[WHAT YOU WILL DO]: Reproduce the passage below on wall assembly R-values word for word, in full.

[GIVEN PASSAGE]:
The above calculations use the ASHRAE parallel path method that allows for calculation of the true R-value of the framing layer. All of the other layers in the wall can be added to get the overall thermal resistance of the wall:

Outside air film R0.17

Nominal 4" brick veneer R0.54

1" air space R1.00

1" polyisocyanurate continuous insulation R6.50

1/2" exterior OSB R0.50

4" wood stud cavity with R13 batt R6.51

1/2" interior gypsum board R0.45

Inside air film R0.68

Total for wall assembly R16.51 = U-0.059

Table 2 – U factor requirements from Table C402.1.4 of IECC 2015 Commercial Energy Code. Second values are from IECC 2012 when different

R-values and U-factors of popular framed and concrete masonry wall systems are calculated and listed as U-factors in Table 1 with different thicknesses of continuous polyisocyanurate board insulation. These values include all continuous and discontinuous layers within the wall, as well as inside and outside air boundary layers. Table 2 lists the IECC 2015 maximum U-factors for each climate zone and group. The tables include wall systems that meet IECC 2015 requirements for any climate zone with any masonry veneer or cavity wall system using the prescriptive maximum U-factors in Table C402.1.4. Foil-faced polyisocyanurate insulation board is used because of its higher aged R-value of R6.5/". In all of these wall systems, code can be achieved with 3" or less of insulation, depending on type and R-value. For example, 3" of one type of polyiso has an R-value of 20.3, while 3" of an extruded polystyrene insulation provides R15.

[INFORMATION PROVIDED]:

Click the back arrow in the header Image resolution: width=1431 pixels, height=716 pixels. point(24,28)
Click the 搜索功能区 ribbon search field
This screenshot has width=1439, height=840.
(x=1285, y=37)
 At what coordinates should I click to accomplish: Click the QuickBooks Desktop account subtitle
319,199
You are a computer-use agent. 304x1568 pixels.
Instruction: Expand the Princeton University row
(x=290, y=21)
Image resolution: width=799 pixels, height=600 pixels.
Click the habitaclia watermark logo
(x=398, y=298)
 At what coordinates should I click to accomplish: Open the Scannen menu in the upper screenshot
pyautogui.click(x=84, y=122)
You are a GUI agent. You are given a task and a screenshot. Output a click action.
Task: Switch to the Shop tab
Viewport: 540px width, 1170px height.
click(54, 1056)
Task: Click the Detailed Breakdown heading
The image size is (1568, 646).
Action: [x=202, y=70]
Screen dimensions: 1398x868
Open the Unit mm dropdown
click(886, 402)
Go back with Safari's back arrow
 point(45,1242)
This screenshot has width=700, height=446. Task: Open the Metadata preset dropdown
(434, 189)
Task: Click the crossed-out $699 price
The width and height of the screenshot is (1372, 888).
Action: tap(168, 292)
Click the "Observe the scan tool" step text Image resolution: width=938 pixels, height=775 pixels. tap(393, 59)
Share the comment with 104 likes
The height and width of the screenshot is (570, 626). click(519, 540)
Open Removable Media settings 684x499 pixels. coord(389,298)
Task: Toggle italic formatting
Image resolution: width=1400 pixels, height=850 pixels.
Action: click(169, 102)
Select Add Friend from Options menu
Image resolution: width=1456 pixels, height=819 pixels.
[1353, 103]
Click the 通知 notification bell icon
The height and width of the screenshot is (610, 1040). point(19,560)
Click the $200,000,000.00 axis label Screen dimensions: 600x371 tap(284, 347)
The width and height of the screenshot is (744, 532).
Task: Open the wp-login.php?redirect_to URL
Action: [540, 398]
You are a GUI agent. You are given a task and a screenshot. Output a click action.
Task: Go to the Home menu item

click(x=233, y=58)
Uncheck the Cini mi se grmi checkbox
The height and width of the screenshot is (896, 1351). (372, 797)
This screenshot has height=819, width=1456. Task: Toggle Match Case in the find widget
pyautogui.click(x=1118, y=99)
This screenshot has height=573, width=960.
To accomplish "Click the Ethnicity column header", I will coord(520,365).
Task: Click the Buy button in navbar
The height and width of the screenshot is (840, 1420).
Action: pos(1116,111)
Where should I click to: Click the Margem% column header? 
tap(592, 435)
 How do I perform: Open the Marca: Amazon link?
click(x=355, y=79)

[CORRECT RESULT]:
The above calculations use the ASHRAE parallel path method that allows for calculation of the true R-value of the framing layer. All of the other layers in the wall can be added to get the overall thermal resistance of the wall:

Outside air film R0.17

Nominal 4" brick veneer R0.54

1" air space R1.00

1" polyisocyanurate continuous insulation R6.50

1/2" exterior OSB R0.50

4" wood stud cavity with R13 batt R6.51

1/2" interior gypsum board R0.45

Inside air film R0.68

Total for wall assembly R16.51 = U-0.059

Table 2 – U factor requirements from Table C402.1.4 of IECC 2015 Commercial Energy Code. Second values are from IECC 2012 when different

R-values and U-factors of popular framed and concrete masonry wall systems are calculated and listed as U-factors in Table 1 with different thicknesses of continuous polyisocyanurate board insulation. These values include all continuous and discontinuous layers within the wall, as well as inside and outside air boundary layers. Table 2 lists the IECC 2015 maximum U-factors for each climate zone and group. The tables include wall systems that meet IECC 2015 requirements for any climate zone with any masonry veneer or cavity wall system using the prescriptive maximum U-factors in Table C402.1.4. Foil-faced polyisocyanurate insulation board is used because of its higher aged R-value of R6.5/". In all of these wall systems, code can be achieved with 3" or less of insulation, depending on type and R-value. For example, 3" of one type of polyiso has an R-value of 20.3, while 3" of an extruded polystyrene insulation provides R15.